BEGIN Input for this task
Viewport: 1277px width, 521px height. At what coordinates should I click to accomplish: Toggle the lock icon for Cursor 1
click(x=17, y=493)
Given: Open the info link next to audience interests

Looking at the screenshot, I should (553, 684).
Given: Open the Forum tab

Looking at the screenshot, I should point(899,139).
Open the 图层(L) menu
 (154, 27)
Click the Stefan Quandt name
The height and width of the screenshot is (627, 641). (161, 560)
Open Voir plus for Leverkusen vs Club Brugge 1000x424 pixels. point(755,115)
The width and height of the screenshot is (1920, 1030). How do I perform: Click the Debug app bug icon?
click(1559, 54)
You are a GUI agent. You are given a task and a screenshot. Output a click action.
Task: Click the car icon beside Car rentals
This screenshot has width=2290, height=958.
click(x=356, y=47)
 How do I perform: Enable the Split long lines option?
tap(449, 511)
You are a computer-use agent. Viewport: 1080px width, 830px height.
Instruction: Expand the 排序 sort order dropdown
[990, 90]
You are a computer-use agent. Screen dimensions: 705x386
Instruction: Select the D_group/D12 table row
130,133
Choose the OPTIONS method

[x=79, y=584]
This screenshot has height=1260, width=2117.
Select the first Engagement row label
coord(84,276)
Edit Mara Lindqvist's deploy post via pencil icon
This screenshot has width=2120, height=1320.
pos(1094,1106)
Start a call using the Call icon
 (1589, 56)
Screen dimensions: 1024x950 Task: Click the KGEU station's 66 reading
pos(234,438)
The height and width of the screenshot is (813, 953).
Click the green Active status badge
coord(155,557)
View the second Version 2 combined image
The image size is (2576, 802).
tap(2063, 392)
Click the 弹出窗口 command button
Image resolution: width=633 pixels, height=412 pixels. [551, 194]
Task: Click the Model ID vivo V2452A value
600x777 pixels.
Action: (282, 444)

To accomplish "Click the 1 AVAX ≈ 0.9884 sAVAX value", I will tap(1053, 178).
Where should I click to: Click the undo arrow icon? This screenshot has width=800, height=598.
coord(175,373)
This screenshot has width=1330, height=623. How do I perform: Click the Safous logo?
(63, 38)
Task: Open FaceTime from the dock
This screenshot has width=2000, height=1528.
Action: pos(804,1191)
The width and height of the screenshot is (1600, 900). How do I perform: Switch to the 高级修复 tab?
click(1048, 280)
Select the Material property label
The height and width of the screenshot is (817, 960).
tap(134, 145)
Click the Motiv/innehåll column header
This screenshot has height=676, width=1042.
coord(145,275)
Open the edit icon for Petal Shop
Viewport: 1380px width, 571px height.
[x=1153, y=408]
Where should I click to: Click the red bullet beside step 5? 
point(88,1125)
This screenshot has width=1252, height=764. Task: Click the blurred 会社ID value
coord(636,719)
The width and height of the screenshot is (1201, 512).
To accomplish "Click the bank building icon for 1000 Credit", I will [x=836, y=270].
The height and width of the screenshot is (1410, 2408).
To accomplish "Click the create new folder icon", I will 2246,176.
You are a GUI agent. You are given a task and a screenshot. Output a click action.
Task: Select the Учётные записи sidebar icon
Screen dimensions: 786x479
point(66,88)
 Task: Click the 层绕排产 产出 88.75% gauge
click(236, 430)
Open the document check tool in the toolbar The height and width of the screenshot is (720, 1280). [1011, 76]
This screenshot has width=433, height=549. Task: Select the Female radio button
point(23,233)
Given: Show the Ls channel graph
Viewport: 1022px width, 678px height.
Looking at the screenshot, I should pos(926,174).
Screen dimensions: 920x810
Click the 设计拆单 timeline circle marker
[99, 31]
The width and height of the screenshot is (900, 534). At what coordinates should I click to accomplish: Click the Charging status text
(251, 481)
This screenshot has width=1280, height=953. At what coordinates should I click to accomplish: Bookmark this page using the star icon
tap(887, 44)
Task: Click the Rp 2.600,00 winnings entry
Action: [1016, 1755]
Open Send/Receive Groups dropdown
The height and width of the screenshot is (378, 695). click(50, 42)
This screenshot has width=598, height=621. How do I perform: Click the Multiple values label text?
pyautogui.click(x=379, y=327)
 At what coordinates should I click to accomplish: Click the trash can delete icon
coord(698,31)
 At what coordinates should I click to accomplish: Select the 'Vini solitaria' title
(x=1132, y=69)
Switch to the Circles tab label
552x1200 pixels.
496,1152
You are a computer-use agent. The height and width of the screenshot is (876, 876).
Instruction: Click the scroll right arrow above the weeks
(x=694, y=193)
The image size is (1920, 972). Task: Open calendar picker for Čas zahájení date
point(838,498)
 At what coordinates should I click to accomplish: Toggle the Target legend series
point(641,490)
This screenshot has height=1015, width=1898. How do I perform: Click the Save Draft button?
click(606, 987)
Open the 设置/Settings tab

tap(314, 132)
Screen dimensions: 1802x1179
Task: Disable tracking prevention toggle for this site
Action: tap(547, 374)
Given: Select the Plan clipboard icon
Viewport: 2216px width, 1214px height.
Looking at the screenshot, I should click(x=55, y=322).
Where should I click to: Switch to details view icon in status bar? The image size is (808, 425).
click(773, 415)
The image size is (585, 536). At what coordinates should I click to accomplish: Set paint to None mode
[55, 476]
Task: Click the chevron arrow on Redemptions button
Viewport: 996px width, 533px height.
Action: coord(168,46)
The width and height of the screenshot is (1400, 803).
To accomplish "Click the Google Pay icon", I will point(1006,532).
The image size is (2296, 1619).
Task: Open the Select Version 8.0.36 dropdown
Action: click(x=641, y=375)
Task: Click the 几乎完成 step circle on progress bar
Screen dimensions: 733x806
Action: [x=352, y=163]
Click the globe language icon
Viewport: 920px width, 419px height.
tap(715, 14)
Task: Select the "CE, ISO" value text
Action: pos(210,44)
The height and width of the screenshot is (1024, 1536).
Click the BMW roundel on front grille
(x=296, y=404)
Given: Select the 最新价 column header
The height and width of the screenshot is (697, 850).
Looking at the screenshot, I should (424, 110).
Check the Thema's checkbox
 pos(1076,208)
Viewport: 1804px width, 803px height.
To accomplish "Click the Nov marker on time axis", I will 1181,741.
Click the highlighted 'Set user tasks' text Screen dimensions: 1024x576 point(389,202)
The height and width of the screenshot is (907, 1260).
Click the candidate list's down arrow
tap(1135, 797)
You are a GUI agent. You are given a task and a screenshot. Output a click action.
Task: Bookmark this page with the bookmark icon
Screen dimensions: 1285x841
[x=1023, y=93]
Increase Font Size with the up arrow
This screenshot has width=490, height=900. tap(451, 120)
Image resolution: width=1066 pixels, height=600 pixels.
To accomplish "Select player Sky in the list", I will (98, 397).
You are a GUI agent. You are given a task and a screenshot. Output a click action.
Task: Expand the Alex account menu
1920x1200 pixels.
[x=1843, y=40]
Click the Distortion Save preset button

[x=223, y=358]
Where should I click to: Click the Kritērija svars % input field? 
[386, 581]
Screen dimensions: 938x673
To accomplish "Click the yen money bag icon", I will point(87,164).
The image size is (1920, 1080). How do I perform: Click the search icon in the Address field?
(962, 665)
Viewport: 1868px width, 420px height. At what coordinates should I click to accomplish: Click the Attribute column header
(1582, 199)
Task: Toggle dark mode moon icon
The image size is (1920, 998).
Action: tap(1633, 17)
END Input for this task
» **What is required**: Reproduce the items from the line with "This screenshot has width=598, height=621." up to and including the line with "I will 1181,741.", keeping every character unchanged.

» **Reply**:
This screenshot has width=598, height=621. How do I perform: Click the Multiple values label text?
pyautogui.click(x=379, y=327)
 At what coordinates should I click to accomplish: Click the trash can delete icon
coord(698,31)
 At what coordinates should I click to accomplish: Select the 'Vini solitaria' title
(x=1132, y=69)
Switch to the Circles tab label
552x1200 pixels.
496,1152
You are a computer-use agent. The height and width of the screenshot is (876, 876).
Instruction: Click the scroll right arrow above the weeks
(x=694, y=193)
The image size is (1920, 972). Task: Open calendar picker for Čas zahájení date
point(838,498)
 At what coordinates should I click to accomplish: Toggle the Target legend series
point(641,490)
This screenshot has height=1015, width=1898. How do I perform: Click the Save Draft button?
click(606, 987)
Open the 设置/Settings tab

tap(314, 132)
Screen dimensions: 1802x1179
Task: Disable tracking prevention toggle for this site
Action: tap(547, 374)
Given: Select the Plan clipboard icon
Viewport: 2216px width, 1214px height.
Looking at the screenshot, I should click(x=55, y=322).
Where should I click to: Switch to details view icon in status bar? The image size is (808, 425).
click(773, 415)
The image size is (585, 536). At what coordinates should I click to accomplish: Set paint to None mode
[55, 476]
Task: Click the chevron arrow on Redemptions button
Viewport: 996px width, 533px height.
Action: coord(168,46)
The width and height of the screenshot is (1400, 803).
To accomplish "Click the Google Pay icon", I will point(1006,532).
The image size is (2296, 1619).
Task: Open the Select Version 8.0.36 dropdown
Action: click(x=641, y=375)
Task: Click the 几乎完成 step circle on progress bar
Screen dimensions: 733x806
Action: [x=352, y=163]
Click the globe language icon
Viewport: 920px width, 419px height.
tap(715, 14)
Task: Select the "CE, ISO" value text
Action: pos(210,44)
The height and width of the screenshot is (1024, 1536).
Click the BMW roundel on front grille
(x=296, y=404)
Given: Select the 最新价 column header
The height and width of the screenshot is (697, 850).
Looking at the screenshot, I should (424, 110).
Check the Thema's checkbox
 pos(1076,208)
Viewport: 1804px width, 803px height.
To accomplish "Click the Nov marker on time axis", I will 1181,741.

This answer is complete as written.